TASK OBJECTIVE: Retype all of the data. Every line must match exactly.

(Stored records)

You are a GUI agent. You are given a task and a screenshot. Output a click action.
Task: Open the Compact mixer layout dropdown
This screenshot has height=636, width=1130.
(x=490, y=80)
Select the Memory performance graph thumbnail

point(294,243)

EXPECTED ANSWER:
You are a GUI agent. You are given a task and a screenshot. Output a click action.
Task: Open the Compact mixer layout dropdown
This screenshot has height=636, width=1130.
(x=490, y=80)
Select the Memory performance graph thumbnail

point(294,243)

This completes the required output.